Scottsdale Recycling = 17 %

Peoria = 23 %

In 2014 Phoenix ranked at around 20% in diversion of trash from landfills to recycling plants; however, about 6% of that is due to companies like ours who haul recyclables directly to the recycle plants. Therefore, without contractors hauling residential junk to the recycling facilities, the true figure of diversion of junk from landfills in Phoenix is 14%.

What Are We Doing About It?

The City of Phoenix is trying to do better, they have set out to improve our rate and reach our city-wide goal of 40% by 2020. But they don’t want to stop there, they expect the city to reach 100% by 2050. Mayor Stanton says he wants to see Phoenix be a zero waste city:

“When I voted for those goals, I meant it," he said. "We have to up our game on public education and creating more of a conservation ethic day to day."

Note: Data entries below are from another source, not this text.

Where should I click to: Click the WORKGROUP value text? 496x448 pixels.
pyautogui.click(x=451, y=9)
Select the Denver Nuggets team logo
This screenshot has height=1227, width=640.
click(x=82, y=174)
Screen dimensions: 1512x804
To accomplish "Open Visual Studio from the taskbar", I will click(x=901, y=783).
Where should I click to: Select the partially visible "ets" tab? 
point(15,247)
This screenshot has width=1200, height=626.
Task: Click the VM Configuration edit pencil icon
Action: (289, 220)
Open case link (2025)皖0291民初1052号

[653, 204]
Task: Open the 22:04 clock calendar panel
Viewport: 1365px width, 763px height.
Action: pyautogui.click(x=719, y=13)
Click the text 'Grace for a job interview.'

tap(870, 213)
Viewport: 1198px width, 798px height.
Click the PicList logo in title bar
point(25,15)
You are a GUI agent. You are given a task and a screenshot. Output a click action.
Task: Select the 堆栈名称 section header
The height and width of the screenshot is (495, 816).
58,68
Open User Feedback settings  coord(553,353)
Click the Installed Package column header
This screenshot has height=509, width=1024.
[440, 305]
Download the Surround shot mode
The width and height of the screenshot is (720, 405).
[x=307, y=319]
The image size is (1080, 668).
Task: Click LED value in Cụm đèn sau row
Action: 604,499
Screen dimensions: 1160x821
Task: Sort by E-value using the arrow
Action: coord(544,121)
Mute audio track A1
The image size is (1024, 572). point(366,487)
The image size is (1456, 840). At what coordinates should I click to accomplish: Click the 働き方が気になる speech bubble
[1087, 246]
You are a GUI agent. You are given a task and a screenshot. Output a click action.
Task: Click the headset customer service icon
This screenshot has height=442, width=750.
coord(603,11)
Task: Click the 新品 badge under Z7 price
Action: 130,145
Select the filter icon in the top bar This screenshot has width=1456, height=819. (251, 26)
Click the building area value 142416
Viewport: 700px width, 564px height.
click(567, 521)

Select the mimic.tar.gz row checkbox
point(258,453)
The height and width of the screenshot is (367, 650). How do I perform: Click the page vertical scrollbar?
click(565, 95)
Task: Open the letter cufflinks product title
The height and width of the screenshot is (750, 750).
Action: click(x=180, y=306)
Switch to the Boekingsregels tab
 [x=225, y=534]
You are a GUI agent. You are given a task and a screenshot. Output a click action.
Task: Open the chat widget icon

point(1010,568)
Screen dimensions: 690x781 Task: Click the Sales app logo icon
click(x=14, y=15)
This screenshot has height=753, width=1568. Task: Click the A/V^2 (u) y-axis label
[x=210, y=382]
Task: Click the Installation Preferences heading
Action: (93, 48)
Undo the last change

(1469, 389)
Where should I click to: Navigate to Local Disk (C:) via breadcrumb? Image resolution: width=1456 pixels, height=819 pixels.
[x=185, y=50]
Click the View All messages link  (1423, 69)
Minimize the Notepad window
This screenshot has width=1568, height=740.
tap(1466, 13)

And as an oasis in the desert he’s right. We can’t afford to waste things out here.

The City has launched few new programs in an attempt to help residents recycle. One of their first moves was to place out more roll-off recycling stations all across the city. The bins help residents not only by being accessible but also by educating them on what items can and cannot be recycled. Each roll-off station had a list of the most common acceptable items. 

Educating residents on what to recycle can significantly increase our numbers because even one incorrect item can contaminate an entire load of recycling down the line.

Basic Everyday Items to Recycle in Phoenix

The basics of what you should recycle are: plastic bottles, empty soda or food cans, newspaper, junk mail, white paper, plastic jugs and jars, glass bottles and jars, and cardboards.

The list of things that can go the blue bin is really just this short. If it is not on the list above don’t put it in there.

On the other hand, the list of non-recyclables is very long, and we’re certain you’ll find at least one thing on here that you recycle all the time.

For a full printable list of approved everyday items download this PDF.

Basic Items NOT  to Recycle in Phoenix

First, no fast food cups, or any other box, bag, or container that has a plastic or waxy liner. The liner is made of a different type of plastic and cannot be separated from the container, thus making the entire container non-recyclable.

Second, food residue. We know it seems like paper plates should be in the recycle bin, but no, not if they have food on them. The residue from food contaminates the recyclable materials. It is especially bad to recycle pizza boxes. Seems legit to place all that cardboard in the bin, but grease from the pizza will jam up the processing machines, and cause a lot more problems than just adding that box to the landfill. Remember, no paper plates, napkins, or even plastic utensils.

We all know by now, no plastic grocery bags in the blue bin. They get tangled up in the machines and they cost a lot of money to fix. Also, no bubble wrap or other plastic packing material, including styrofoam.

In addition, recycling plants will charge more if the load is contaminated with un-recyclables, and guess who that extra charge will filter down to? Yup, you and me. The City of Phoenix estimates the cost of recycling contamination is $1 million dollars every year.